I pulled out my phone and called Fehring again. This time it went to voice mail after four rings. I hung up and called again. This time she picked up on the third ring. “I’m trying to get in a few hours at home with my family, Odelia, so this had better be good.”

“And I’m trying to save my butt,” I snapped. Before she could say anything, I ploughed on. “I think Swayze is involved in this in a big way,” I told her. “Do you have any information on someone named Lisa who works on Elaine Powers’s crew?”

“Not at my fingertips, but I can look it up. Give me a minute, and I’ll call you back.”

“I don’t have a minute. Look for a connection between Swayze and this Lisa—I don’t have a last name for her. I think she’s broken away from Elaine’s group and Swayze is working with her.”

“Hold on,” Fehring said, “I hear traffic noise. You two are supposed to be at Dev’s, not driving around.”

“I don’t have time to explain. Dev might be able to contact Elaine through the phone he took from me. Have him ask her about it.” I ended the call.

A second later my phone rang again. It was Fehring. I ignored it. Shortly after, Greg’s phone, which was on the console between us, rang. “Should we get that?” he asked.

“No.”

“Maybe we should turn them both off so they can’t track us.”

I shook my head. “I don’t think they can do that as quickly as they do on TV. Besides, maybe being tracked at this point is a good thing.”

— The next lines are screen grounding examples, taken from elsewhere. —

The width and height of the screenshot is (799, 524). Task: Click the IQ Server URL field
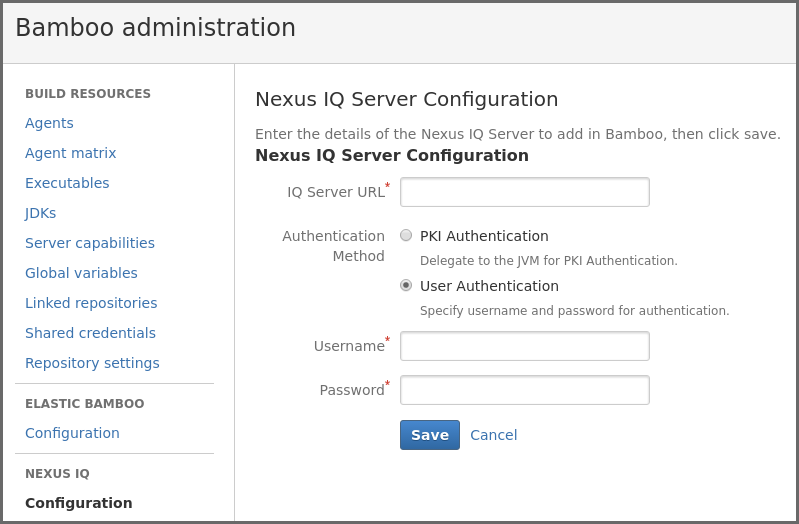[524, 192]
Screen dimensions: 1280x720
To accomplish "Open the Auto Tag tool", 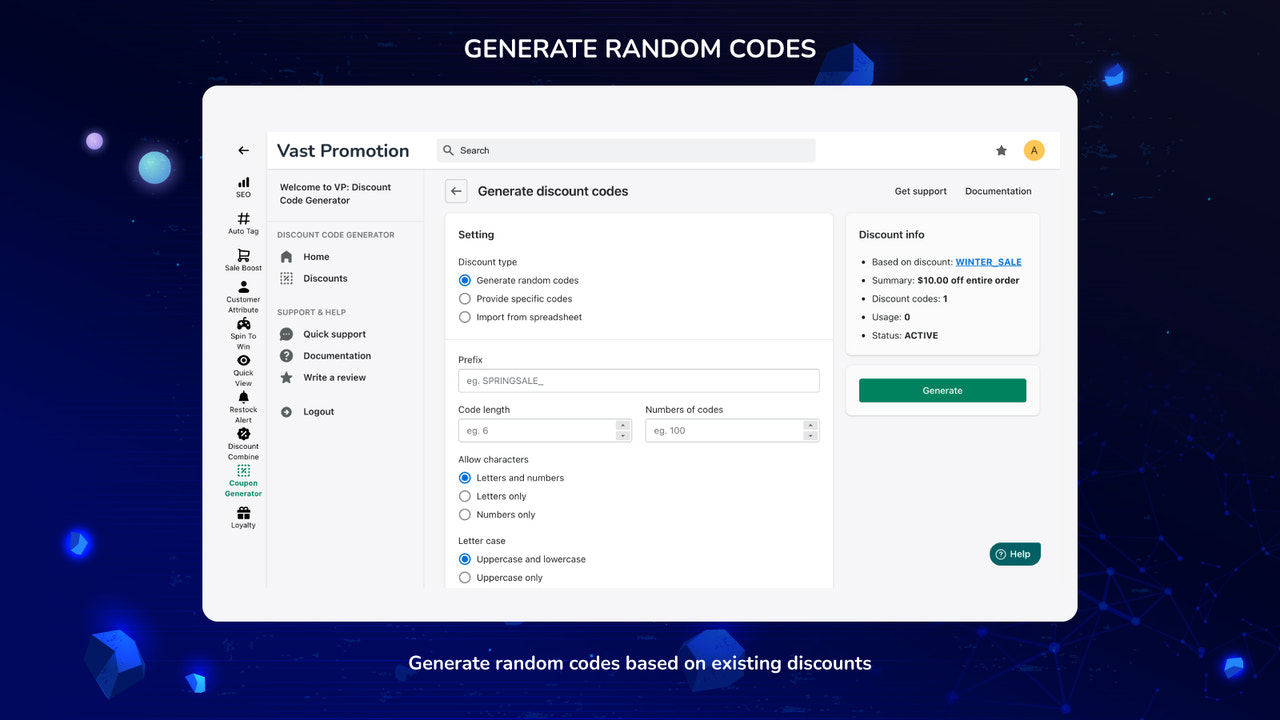I will point(242,220).
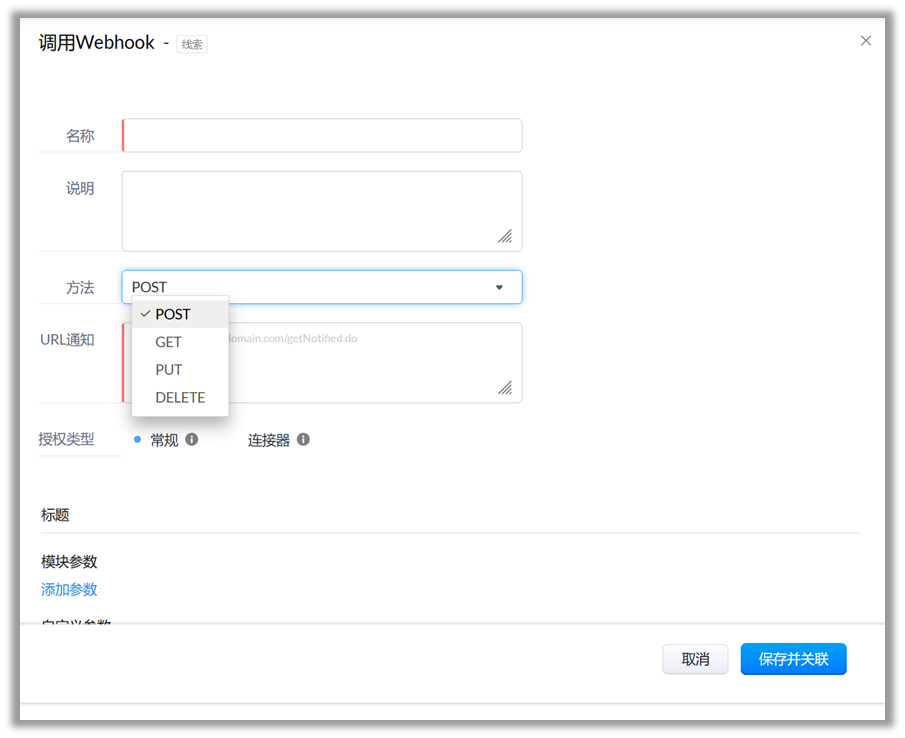Screen dimensions: 905x738
Task: Select DELETE from the method options
Action: (x=180, y=398)
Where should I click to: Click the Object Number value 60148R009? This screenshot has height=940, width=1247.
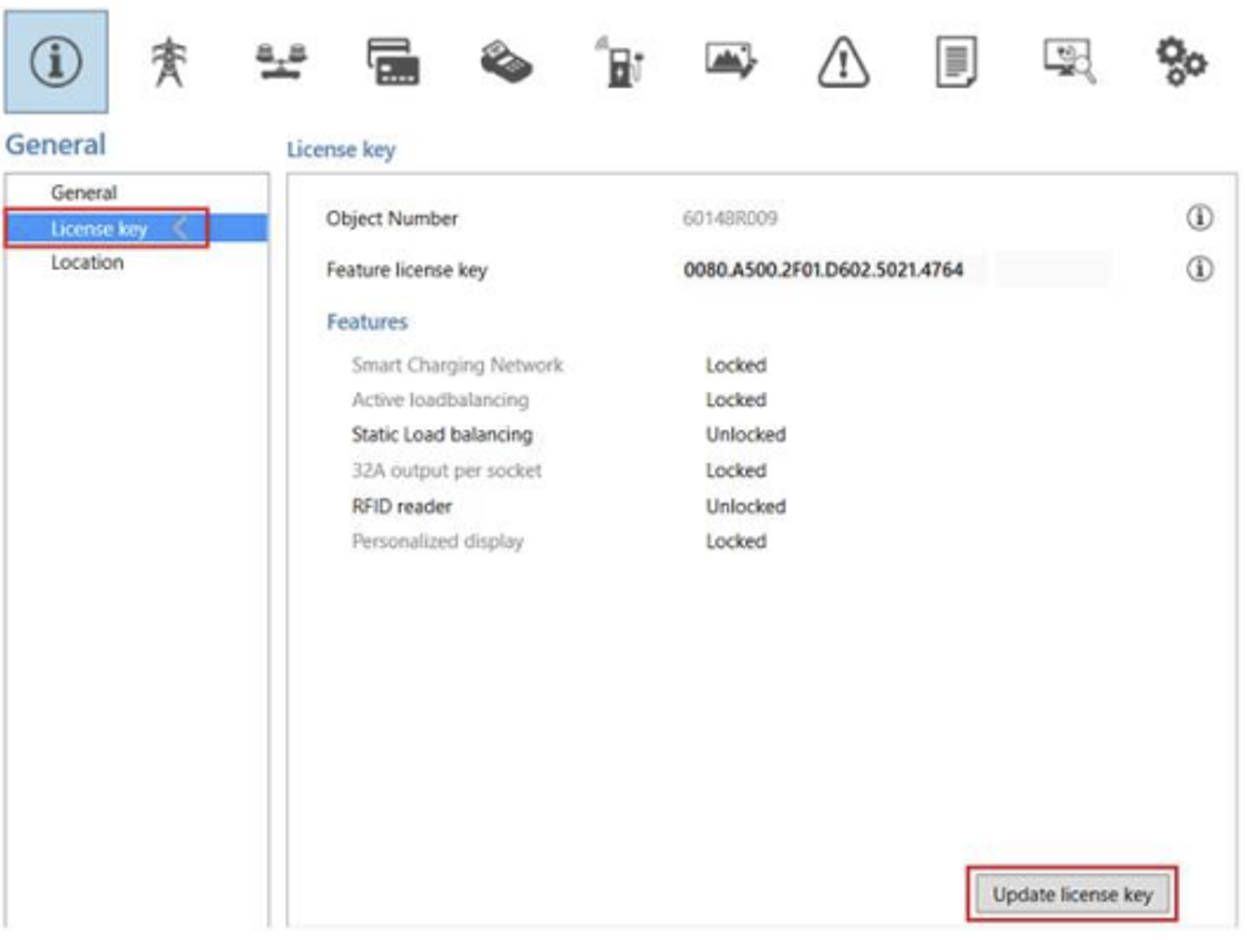coord(729,219)

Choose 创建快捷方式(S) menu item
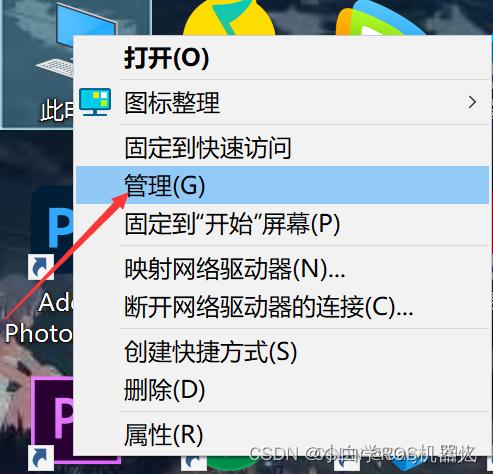[x=282, y=351]
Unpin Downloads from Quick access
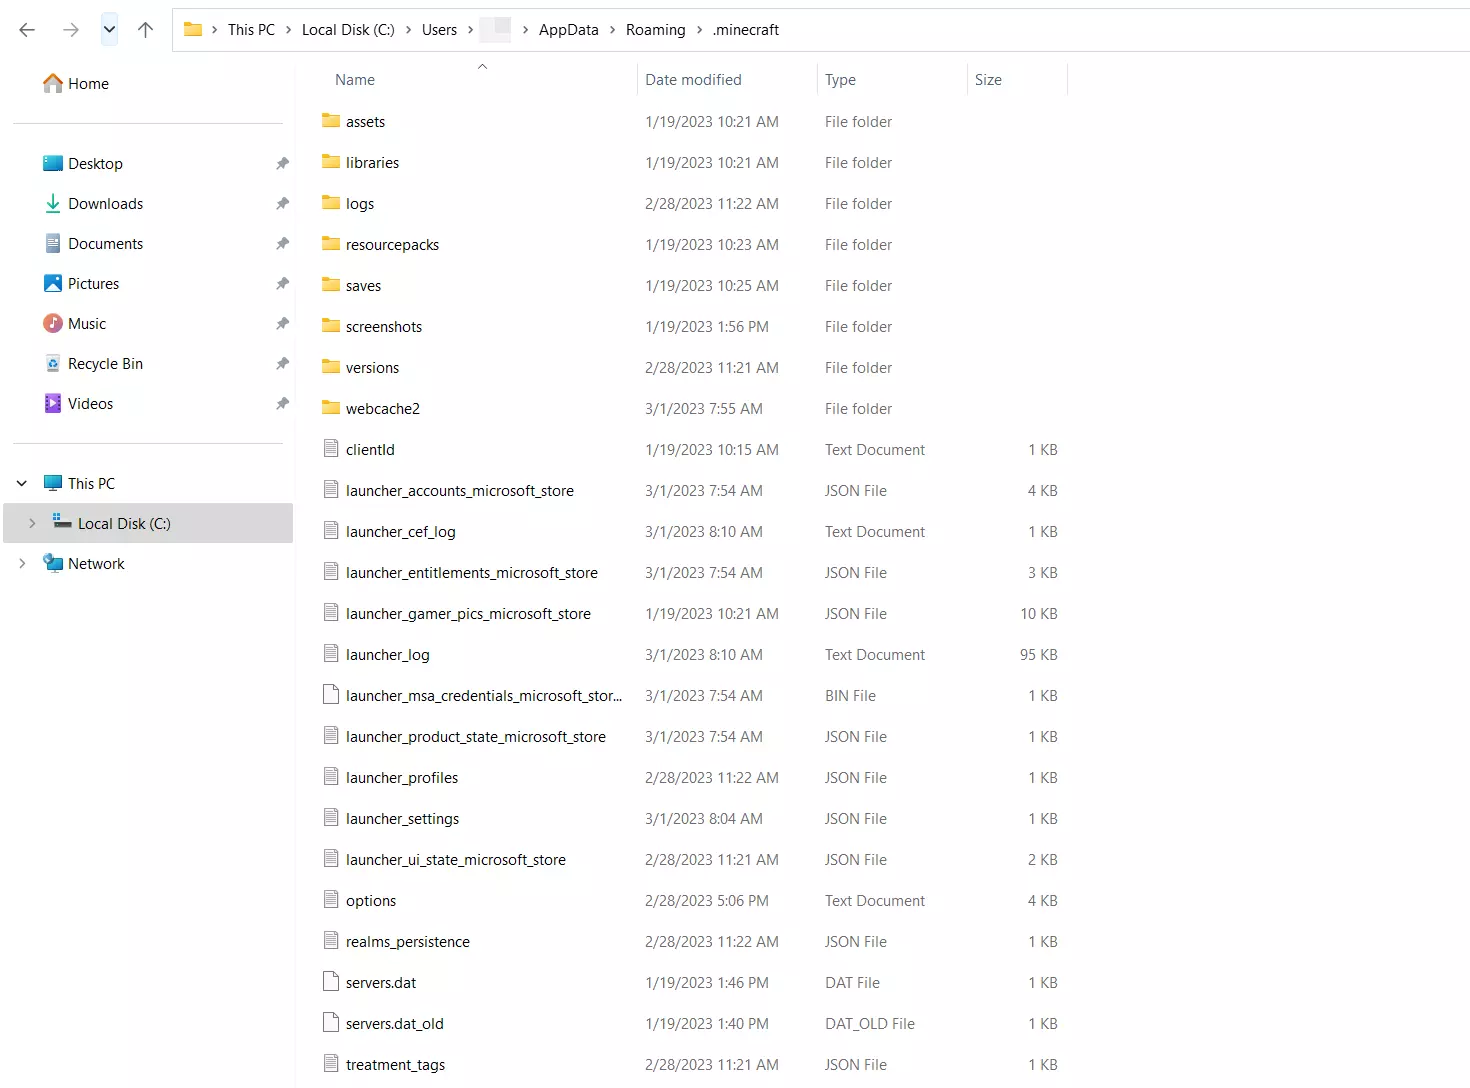Screen dimensions: 1470x1088 [x=282, y=203]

I looked out the window at the scenery whizzing by as we traveled south on the 405. Greg was heavy on the gas, but this time I wasn’t worried. If I could have made the van go faster from my side, I would have. My only worry was that we didn’t have time to be stopped by the CHP for speeding.

“Also,” I said, amending my last comment, “they’ll need to track us to find our bodies.”

I felt Greg’s eyes on me but couldn’t meet them with my own. I couldn’t face the fact that not only was I probably going to my own death, but I was taking the man I loved with me.